╭──

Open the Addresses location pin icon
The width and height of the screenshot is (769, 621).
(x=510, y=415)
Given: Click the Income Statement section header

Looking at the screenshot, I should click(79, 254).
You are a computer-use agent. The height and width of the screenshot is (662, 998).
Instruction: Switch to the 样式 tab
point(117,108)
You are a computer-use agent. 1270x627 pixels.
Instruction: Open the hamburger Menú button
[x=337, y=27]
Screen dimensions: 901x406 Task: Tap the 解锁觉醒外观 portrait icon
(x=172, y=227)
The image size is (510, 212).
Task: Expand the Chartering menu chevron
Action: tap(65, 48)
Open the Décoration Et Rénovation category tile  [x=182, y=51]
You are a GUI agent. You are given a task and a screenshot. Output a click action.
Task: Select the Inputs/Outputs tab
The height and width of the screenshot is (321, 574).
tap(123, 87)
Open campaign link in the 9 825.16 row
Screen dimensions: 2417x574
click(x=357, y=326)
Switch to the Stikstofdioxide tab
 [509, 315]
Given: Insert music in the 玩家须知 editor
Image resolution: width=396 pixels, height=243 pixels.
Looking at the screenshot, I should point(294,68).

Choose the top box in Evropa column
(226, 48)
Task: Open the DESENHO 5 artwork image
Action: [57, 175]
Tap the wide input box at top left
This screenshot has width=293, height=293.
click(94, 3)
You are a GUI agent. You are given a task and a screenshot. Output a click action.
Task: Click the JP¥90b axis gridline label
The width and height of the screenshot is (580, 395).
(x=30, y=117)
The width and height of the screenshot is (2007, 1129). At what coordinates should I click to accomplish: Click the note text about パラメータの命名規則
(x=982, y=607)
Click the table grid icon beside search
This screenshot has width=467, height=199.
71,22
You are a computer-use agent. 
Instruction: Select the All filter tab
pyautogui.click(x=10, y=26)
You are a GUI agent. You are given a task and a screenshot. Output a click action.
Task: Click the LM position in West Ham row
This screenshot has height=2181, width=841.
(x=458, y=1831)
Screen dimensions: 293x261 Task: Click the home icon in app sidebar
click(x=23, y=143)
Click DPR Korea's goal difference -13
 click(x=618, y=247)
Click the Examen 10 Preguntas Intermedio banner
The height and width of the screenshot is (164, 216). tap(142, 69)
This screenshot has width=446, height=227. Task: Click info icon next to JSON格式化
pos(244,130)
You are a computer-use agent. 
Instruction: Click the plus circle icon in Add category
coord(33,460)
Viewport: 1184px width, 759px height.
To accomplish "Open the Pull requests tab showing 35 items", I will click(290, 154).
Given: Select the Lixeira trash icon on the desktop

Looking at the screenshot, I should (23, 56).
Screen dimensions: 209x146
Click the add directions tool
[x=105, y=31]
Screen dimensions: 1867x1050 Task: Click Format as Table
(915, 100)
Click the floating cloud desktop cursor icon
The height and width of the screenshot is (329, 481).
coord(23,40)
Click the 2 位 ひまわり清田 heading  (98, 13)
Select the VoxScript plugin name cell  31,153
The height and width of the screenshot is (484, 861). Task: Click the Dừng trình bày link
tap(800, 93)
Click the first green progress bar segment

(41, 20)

╰──

### Exercise
Recast all of the items above as a numbered list, leaving out the blank lines.

### Task result
1. Open the Addresses location pin icon
2. The width and height of the screenshot is (769, 621).
3. (x=510, y=415)
4. Given: Click the Income Statement section header
5. Looking at the screenshot, I should click(79, 254).
6. You are a computer-use agent. The height and width of the screenshot is (662, 998).
7. Instruction: Switch to the 样式 tab
8. point(117,108)
9. You are a computer-use agent. 1270x627 pixels.
10. Instruction: Open the hamburger Menú button
11. [x=337, y=27]
12. Screen dimensions: 901x406 Task: Tap the 解锁觉醒外观 portrait icon
13. (x=172, y=227)
14. The image size is (510, 212).
15. Task: Expand the Chartering menu chevron
16. Action: tap(65, 48)
17. Open the Décoration Et Rénovation category tile  [x=182, y=51]
18. You are a GUI agent. You are given a task and a screenshot. Output a click action.
19. Task: Select the Inputs/Outputs tab
20. The height and width of the screenshot is (321, 574).
21. tap(123, 87)
22. Open campaign link in the 9 825.16 row
23. Screen dimensions: 2417x574
24. click(x=357, y=326)
25. Switch to the Stikstofdioxide tab
26.  [509, 315]
27. Given: Insert music in the 玩家须知 editor
28. Image resolution: width=396 pixels, height=243 pixels.
29. Looking at the screenshot, I should point(294,68).
30. Choose the top box in Evropa column
31. (226, 48)
32. Task: Open the DESENHO 5 artwork image
33. Action: [57, 175]
34. Tap the wide input box at top left
35. This screenshot has width=293, height=293.
36. click(94, 3)
37. You are a GUI agent. You are given a task and a screenshot. Output a click action.
38. Task: Click the JP¥90b axis gridline label
39. The width and height of the screenshot is (580, 395).
40. (x=30, y=117)
41. The width and height of the screenshot is (2007, 1129). At what coordinates should I click to accomplish: Click the note text about パラメータの命名規則
42. (x=982, y=607)
43. Click the table grid icon beside search
44. This screenshot has width=467, height=199.
45. 71,22
46. You are a computer-use agent. 
47. Instruction: Select the All filter tab
48. pyautogui.click(x=10, y=26)
49. You are a GUI agent. You are given a task and a screenshot. Output a click action.
50. Task: Click the LM position in West Ham row
51. This screenshot has height=2181, width=841.
52. (x=458, y=1831)
53. Screen dimensions: 293x261 Task: Click the home icon in app sidebar
54. click(x=23, y=143)
55. Click DPR Korea's goal difference -13
56.  click(x=618, y=247)
57. Click the Examen 10 Preguntas Intermedio banner
58. The height and width of the screenshot is (164, 216). tap(142, 69)
59. This screenshot has width=446, height=227. Task: Click info icon next to JSON格式化
60. pos(244,130)
61. You are a computer-use agent. 
62. Instruction: Click the plus circle icon in Add category
63. coord(33,460)
64. Viewport: 1184px width, 759px height.
65. To accomplish "Open the Pull requests tab showing 35 items", I will click(290, 154).
66. Given: Select the Lixeira trash icon on the desktop
67. Looking at the screenshot, I should (23, 56).
68. Screen dimensions: 209x146
69. Click the add directions tool
70. [x=105, y=31]
71. Screen dimensions: 1867x1050 Task: Click Format as Table
72. (915, 100)
73. Click the floating cloud desktop cursor icon
74. The height and width of the screenshot is (329, 481).
75. coord(23,40)
76. Click the 2 位 ひまわり清田 heading  (98, 13)
77. Select the VoxScript plugin name cell  31,153
78. The height and width of the screenshot is (484, 861). Task: Click the Dừng trình bày link
79. tap(800, 93)
80. Click the first green progress bar segment
81. (41, 20)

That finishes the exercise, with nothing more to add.